Dear Friends and Family,
Call us old-fashioned, and we are in many ways, but there are times when emailing and texting just don’t seem to be proper decorum. Yes, it’s better to email or text than do nothing, but more prudent to call, and best to write that old-fashioned note.
Think Jane Austen–or any of your favorite authors and epistolary novelists…who took pen to paper to share their kind, heartfelt words. Make them your muse. Writing a note doesn’t mean composing a Ph. D. thesis, but a few meaty sentences whether you’re writing to say how sorry you are for a loved one’s passing or serious illness, for a gift you were sent, or recipient’s significant accomplishment—someone made partner, was promoted, received an award. Too often, happy milestones are ignored. As someone shared with us, it’s much easier to be there for others when they’ve had losses and are down in the dumps. Being there when they triumph takes a real mensch to say “bravo.”
If the idea of writing a note with a beginning, middle, and end gives you hives, follow some of these tips. Your reward? The recipient probably will be delighted you did. And so will your mailperson, who too often these days only lugs bills, which make people frown, or a sackful of catalogs. Here are our 6 simple steps. Do them one at a time so you don’t feel overwhelmed.
- Buy nice stationary. It doesn’t have to be monogrammed, engraved, on the heaviest card stock, or from a fancy vendor. There are prepackaged tasteful notes. If you’re worried about having enough to say, consider a card but still plan to add a personal note at the bottom. Buy a good pen. And don’t forget those pretty stamps; so many choices are available at your post office that can add pizzazz to the envelope.
- Start with a salutation of “Dear Such and So,” and move on to the purpose of your writing. “I’m so sorry to hear about the loss of your Uncle Dan.” “Thanks so much for sending a gift for my 50th birthday.” “I’m so proud of you for winning that cook-off.”
- Move on to specifics, so you avoid those vague–“I just loved the gift and know I can use it soon.” What gift? The person took time to choose something, went to a store or shopped online, so mention what they bought so they know you didn’t confuse their choice of a great sweater versus another giver’s gift of CDs. And if you’re writing a condolence note, mention a few things about the person. “I remember her love of fabulous hats and impeccable manners. She certainly inspired me.” If you didn’t know the person well, mention something you heard through the years. “I never had the pleasure of meeting him, but so many have said how generous he was with his time and funds for the reading program he started in our town.” For the friend or family member who deserves kudos for an accomplishment, sing their praises. “You should be so proud of yourself for coming up with that clever pumpkin-pecan tart with gingerbread crust that appeared in our local newspaper. I’m going to try it for our Thanksgiving feast with some real whipped cream.”
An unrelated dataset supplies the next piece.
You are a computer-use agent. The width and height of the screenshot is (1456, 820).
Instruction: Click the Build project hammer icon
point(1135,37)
- Continue with something thoughtful. Perhaps, “I look forward to wearing the pin you gave me to the birthday luncheon my friends are throwing for me next week and sharing that my dear friend Sherry bought it,” or “I hope all your memories and the trips you took with your Dad will offer some solace. I remember hearing about that one to Alaska and wishing I had been along.” You’re getting the drift, right? For that pie, you might even get a little silly. “Thanks, I’m going to try and not eat the entire dessert at one sitting since I fear it will turn me into the butterball turkey.”
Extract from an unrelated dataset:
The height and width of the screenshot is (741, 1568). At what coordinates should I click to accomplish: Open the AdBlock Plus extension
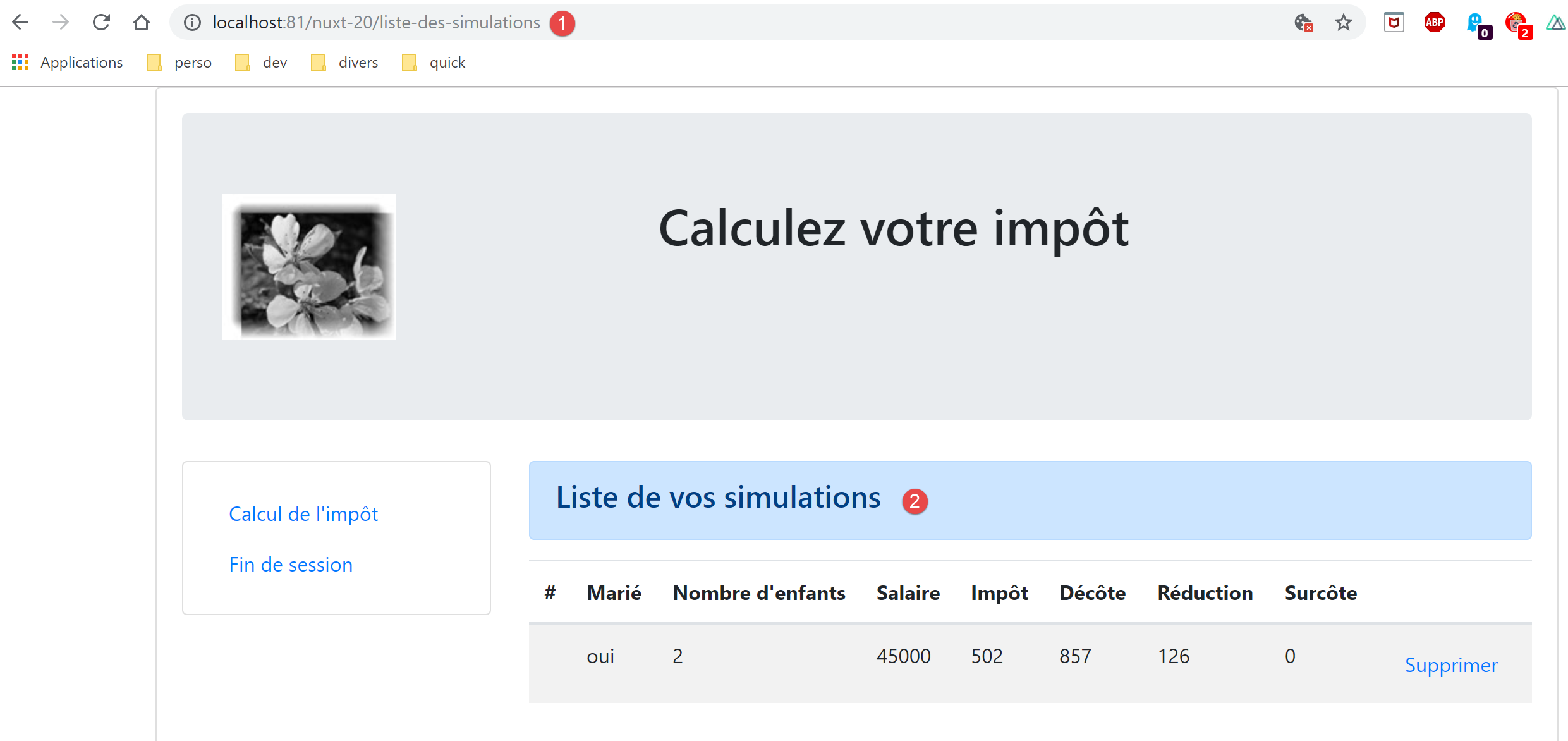click(1434, 23)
- And while you’re writing, be sure never to tell the person you know exactly how they feel with their loss. You don’t, even if you’ve experienced the death of a close loved one. And never mention, if the death was fast, “It’s so much better that she didn’t suffer long.” Yes, true, but when they’re gone they’re gone. Finally, don’t say, “I hope you won’t be too sad for long.” They may be sad forever. Nobody knows another person’s timetable. And avoid phrases such as “He (or she) is at peace now or is in a better place.” That may be true, too, but it doesn’t offer solace to those still living and missing their mom, dad, sibling, cousin, or friend deeply and forever. Your job is to empathize and sympathize.
- Add a closing that you feel appropriate such as “love, XOXO, warmly, fondly.” Date it, which is nice for the recipient down the road to go back and read and peg it to the specific time of their loss or happy milestone.
Now, you’re ready to pop it in the mail. And, of course, afterward, you can follow up with an email or text, but have your snail mail arrive first. It reflects good timing, caring, and good manners. All the etiquette gurus would concur.